RECORD EXCERPTS
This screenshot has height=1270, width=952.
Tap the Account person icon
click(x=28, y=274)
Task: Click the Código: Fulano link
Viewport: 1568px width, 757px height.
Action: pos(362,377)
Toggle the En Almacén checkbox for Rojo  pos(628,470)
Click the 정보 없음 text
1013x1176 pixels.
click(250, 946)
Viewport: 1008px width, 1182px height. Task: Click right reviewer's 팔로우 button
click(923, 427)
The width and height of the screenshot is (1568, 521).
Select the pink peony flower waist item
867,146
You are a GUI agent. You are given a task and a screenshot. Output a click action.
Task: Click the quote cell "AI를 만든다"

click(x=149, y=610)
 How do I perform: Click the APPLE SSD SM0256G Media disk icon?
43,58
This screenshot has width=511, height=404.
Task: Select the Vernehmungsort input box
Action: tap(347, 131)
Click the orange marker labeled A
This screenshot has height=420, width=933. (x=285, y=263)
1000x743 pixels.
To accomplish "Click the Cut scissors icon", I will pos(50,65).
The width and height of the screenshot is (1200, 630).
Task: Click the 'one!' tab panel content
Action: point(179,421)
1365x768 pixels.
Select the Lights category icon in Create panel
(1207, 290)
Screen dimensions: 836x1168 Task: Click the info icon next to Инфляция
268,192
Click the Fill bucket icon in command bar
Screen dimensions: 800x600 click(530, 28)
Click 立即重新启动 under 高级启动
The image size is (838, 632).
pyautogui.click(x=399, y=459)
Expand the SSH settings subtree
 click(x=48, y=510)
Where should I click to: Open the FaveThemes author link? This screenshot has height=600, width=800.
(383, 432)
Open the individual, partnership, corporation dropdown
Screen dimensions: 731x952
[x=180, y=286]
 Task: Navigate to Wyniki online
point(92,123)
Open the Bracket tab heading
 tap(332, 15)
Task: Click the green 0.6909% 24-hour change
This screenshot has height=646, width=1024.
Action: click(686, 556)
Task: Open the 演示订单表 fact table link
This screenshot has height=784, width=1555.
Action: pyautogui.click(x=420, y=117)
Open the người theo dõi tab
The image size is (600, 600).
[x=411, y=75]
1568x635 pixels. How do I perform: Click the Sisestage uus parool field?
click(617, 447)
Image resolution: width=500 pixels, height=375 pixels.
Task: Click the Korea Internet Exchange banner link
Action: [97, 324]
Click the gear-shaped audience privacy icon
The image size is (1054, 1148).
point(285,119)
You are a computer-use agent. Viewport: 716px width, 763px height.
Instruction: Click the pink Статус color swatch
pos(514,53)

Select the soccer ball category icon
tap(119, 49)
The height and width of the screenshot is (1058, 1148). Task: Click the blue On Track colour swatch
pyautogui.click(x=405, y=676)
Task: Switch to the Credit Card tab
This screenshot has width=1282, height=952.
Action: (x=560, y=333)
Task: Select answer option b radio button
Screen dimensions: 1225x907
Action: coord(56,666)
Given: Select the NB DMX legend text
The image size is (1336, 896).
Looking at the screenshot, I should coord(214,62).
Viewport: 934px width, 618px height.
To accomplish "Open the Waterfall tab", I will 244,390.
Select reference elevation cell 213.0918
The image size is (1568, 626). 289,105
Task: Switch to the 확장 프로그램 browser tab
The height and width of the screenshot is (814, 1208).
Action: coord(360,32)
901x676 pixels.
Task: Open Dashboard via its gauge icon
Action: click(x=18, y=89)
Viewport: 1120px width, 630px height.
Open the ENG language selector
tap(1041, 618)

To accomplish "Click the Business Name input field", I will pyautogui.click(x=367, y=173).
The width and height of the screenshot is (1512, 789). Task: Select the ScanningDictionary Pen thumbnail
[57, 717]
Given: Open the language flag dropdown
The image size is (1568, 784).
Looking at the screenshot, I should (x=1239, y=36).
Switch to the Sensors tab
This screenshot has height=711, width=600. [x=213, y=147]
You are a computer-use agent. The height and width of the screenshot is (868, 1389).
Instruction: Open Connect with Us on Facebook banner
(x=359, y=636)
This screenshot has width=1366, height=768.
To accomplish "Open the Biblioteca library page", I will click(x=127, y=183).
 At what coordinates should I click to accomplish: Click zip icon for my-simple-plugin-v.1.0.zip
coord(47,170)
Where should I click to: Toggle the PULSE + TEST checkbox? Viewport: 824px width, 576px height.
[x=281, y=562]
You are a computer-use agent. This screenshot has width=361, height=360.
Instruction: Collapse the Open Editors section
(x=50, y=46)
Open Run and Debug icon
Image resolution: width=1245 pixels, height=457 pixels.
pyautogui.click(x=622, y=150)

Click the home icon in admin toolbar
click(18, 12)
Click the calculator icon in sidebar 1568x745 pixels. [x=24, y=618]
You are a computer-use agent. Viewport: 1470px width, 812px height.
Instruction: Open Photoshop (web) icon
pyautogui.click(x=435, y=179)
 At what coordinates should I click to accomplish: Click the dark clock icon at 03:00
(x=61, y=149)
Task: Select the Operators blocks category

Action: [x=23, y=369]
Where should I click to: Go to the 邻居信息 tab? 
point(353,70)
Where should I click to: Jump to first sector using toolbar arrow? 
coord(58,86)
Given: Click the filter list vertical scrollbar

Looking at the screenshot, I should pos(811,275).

ASSIGNED TASK
An exact reproduction of all the records is required.

RESULT FOR THIS TASK
This screenshot has height=1270, width=952.
Tap the Account person icon
click(x=28, y=274)
Task: Click the Código: Fulano link
Viewport: 1568px width, 757px height.
Action: pos(362,377)
Toggle the En Almacén checkbox for Rojo  pos(628,470)
Click the 정보 없음 text
1013x1176 pixels.
click(250, 946)
Viewport: 1008px width, 1182px height. Task: Click right reviewer's 팔로우 button
click(923, 427)
The width and height of the screenshot is (1568, 521).
Select the pink peony flower waist item
867,146
You are a GUI agent. You are given a task and a screenshot. Output a click action.
Task: Click the quote cell "AI를 만든다"

click(x=149, y=610)
 How do I perform: Click the APPLE SSD SM0256G Media disk icon?
43,58
This screenshot has width=511, height=404.
Task: Select the Vernehmungsort input box
Action: tap(347, 131)
Click the orange marker labeled A
This screenshot has height=420, width=933. (x=285, y=263)
1000x743 pixels.
To accomplish "Click the Cut scissors icon", I will pos(50,65).
The width and height of the screenshot is (1200, 630).
Task: Click the 'one!' tab panel content
Action: point(179,421)
1365x768 pixels.
Select the Lights category icon in Create panel
(1207, 290)
Screen dimensions: 836x1168 Task: Click the info icon next to Инфляция
268,192
Click the Fill bucket icon in command bar
Screen dimensions: 800x600 click(530, 28)
Click 立即重新启动 under 高级启动
The image size is (838, 632).
pyautogui.click(x=399, y=459)
Expand the SSH settings subtree
 click(x=48, y=510)
Where should I click to: Open the FaveThemes author link? This screenshot has height=600, width=800.
(383, 432)
Open the individual, partnership, corporation dropdown
Screen dimensions: 731x952
[x=180, y=286]
 Task: Navigate to Wyniki online
point(92,123)
Open the Bracket tab heading
 tap(332, 15)
Task: Click the green 0.6909% 24-hour change
This screenshot has height=646, width=1024.
Action: click(686, 556)
Task: Open the 演示订单表 fact table link
This screenshot has height=784, width=1555.
Action: pyautogui.click(x=420, y=117)
Open the người theo dõi tab
The image size is (600, 600).
[x=411, y=75]
1568x635 pixels. How do I perform: Click the Sisestage uus parool field?
click(617, 447)
Image resolution: width=500 pixels, height=375 pixels.
Task: Click the Korea Internet Exchange banner link
Action: [97, 324]
Click the gear-shaped audience privacy icon
The image size is (1054, 1148).
point(285,119)
You are a computer-use agent. Viewport: 716px width, 763px height.
Instruction: Click the pink Статус color swatch
pos(514,53)

Select the soccer ball category icon
tap(119, 49)
The height and width of the screenshot is (1058, 1148). Task: Click the blue On Track colour swatch
pyautogui.click(x=405, y=676)
Task: Switch to the Credit Card tab
This screenshot has width=1282, height=952.
Action: (x=560, y=333)
Task: Select answer option b radio button
Screen dimensions: 1225x907
Action: coord(56,666)
Given: Select the NB DMX legend text
The image size is (1336, 896).
Looking at the screenshot, I should coord(214,62).
Viewport: 934px width, 618px height.
To accomplish "Open the Waterfall tab", I will 244,390.
Select reference elevation cell 213.0918
The image size is (1568, 626). 289,105
Task: Switch to the 확장 프로그램 browser tab
The height and width of the screenshot is (814, 1208).
Action: coord(360,32)
901x676 pixels.
Task: Open Dashboard via its gauge icon
Action: click(x=18, y=89)
Viewport: 1120px width, 630px height.
Open the ENG language selector
tap(1041, 618)

To accomplish "Click the Business Name input field", I will pyautogui.click(x=367, y=173).
The width and height of the screenshot is (1512, 789). Task: Select the ScanningDictionary Pen thumbnail
[57, 717]
Given: Open the language flag dropdown
The image size is (1568, 784).
Looking at the screenshot, I should (x=1239, y=36).
Switch to the Sensors tab
This screenshot has height=711, width=600. [x=213, y=147]
You are a computer-use agent. The height and width of the screenshot is (868, 1389).
Instruction: Open Connect with Us on Facebook banner
(x=359, y=636)
This screenshot has width=1366, height=768.
To accomplish "Open the Biblioteca library page", I will click(x=127, y=183).
 At what coordinates should I click to accomplish: Click zip icon for my-simple-plugin-v.1.0.zip
coord(47,170)
Where should I click to: Toggle the PULSE + TEST checkbox? Viewport: 824px width, 576px height.
[x=281, y=562]
You are a computer-use agent. This screenshot has width=361, height=360.
Instruction: Collapse the Open Editors section
(x=50, y=46)
Open Run and Debug icon
Image resolution: width=1245 pixels, height=457 pixels.
pyautogui.click(x=622, y=150)

Click the home icon in admin toolbar
click(18, 12)
Click the calculator icon in sidebar 1568x745 pixels. [x=24, y=618]
You are a computer-use agent. Viewport: 1470px width, 812px height.
Instruction: Open Photoshop (web) icon
pyautogui.click(x=435, y=179)
 At what coordinates should I click to accomplish: Click the dark clock icon at 03:00
(x=61, y=149)
Task: Select the Operators blocks category

Action: [x=23, y=369]
Where should I click to: Go to the 邻居信息 tab? 
point(353,70)
Where should I click to: Jump to first sector using toolbar arrow? 
coord(58,86)
Given: Click the filter list vertical scrollbar

Looking at the screenshot, I should pos(811,275).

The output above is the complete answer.